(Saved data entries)
# # # #
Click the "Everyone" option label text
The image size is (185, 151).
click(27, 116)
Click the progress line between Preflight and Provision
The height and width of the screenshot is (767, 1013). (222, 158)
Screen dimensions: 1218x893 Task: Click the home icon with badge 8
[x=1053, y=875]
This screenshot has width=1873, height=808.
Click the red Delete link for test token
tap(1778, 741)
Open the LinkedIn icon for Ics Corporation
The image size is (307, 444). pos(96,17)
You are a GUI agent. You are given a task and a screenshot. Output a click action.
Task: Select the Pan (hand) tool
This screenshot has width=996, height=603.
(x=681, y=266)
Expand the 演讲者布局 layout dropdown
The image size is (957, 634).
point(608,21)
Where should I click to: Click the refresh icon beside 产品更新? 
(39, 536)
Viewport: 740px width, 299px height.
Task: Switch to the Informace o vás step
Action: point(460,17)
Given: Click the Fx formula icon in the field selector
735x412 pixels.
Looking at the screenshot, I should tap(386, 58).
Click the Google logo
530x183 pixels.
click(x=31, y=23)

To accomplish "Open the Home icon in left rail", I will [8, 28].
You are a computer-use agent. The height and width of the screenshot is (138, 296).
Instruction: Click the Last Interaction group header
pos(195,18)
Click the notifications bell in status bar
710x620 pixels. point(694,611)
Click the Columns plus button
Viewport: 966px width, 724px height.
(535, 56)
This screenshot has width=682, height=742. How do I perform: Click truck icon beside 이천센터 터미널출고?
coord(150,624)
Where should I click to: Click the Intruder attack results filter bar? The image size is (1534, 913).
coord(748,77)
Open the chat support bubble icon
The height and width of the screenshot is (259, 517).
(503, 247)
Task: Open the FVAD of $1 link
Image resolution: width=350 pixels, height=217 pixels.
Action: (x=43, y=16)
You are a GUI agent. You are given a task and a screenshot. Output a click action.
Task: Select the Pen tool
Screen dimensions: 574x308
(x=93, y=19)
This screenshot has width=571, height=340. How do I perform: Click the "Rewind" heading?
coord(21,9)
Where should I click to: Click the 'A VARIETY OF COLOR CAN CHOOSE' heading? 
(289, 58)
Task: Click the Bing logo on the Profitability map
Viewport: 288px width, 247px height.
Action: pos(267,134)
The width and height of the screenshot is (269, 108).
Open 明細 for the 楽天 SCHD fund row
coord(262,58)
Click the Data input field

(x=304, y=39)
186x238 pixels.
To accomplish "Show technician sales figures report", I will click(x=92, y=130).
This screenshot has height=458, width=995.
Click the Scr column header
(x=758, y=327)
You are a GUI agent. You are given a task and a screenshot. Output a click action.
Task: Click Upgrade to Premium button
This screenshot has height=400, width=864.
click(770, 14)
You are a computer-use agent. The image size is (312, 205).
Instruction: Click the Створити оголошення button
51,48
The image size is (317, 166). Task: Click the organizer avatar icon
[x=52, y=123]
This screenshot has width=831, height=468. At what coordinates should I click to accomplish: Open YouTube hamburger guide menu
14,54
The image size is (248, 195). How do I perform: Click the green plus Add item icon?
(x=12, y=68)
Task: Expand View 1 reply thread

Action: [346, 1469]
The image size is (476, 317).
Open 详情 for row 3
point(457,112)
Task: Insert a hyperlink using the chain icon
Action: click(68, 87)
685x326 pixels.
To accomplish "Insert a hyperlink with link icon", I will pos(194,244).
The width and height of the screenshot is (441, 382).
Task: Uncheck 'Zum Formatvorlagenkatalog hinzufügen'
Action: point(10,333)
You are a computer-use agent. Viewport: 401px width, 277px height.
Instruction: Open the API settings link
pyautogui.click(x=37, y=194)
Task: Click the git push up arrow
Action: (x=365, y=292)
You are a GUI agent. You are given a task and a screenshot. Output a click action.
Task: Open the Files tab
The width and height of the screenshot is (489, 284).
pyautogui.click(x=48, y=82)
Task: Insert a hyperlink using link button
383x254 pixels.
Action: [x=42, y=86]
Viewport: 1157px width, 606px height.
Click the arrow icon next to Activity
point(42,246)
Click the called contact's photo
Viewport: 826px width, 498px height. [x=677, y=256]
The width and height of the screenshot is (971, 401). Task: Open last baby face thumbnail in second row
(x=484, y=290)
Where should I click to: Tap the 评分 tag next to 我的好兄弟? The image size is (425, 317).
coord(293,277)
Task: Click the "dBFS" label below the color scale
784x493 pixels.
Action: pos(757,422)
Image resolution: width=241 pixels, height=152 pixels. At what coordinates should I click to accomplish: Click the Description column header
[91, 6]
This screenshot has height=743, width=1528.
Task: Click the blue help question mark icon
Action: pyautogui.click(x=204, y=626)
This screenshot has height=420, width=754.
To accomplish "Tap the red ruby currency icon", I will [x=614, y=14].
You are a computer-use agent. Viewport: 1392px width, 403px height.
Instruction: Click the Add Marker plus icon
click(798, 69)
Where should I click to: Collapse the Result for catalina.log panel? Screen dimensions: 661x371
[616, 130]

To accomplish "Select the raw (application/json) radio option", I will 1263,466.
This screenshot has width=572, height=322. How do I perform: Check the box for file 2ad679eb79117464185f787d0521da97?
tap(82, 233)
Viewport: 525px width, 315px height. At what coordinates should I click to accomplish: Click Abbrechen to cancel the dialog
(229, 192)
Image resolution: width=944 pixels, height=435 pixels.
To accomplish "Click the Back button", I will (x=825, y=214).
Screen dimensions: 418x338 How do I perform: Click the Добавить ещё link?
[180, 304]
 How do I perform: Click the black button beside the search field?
# # # #
**Task objective**: Every line in the entries above that has the word "label" should be identified and copied.

**Solution for this problem**:
Click the "Everyone" option label text
Task: Click the "dBFS" label below the color scale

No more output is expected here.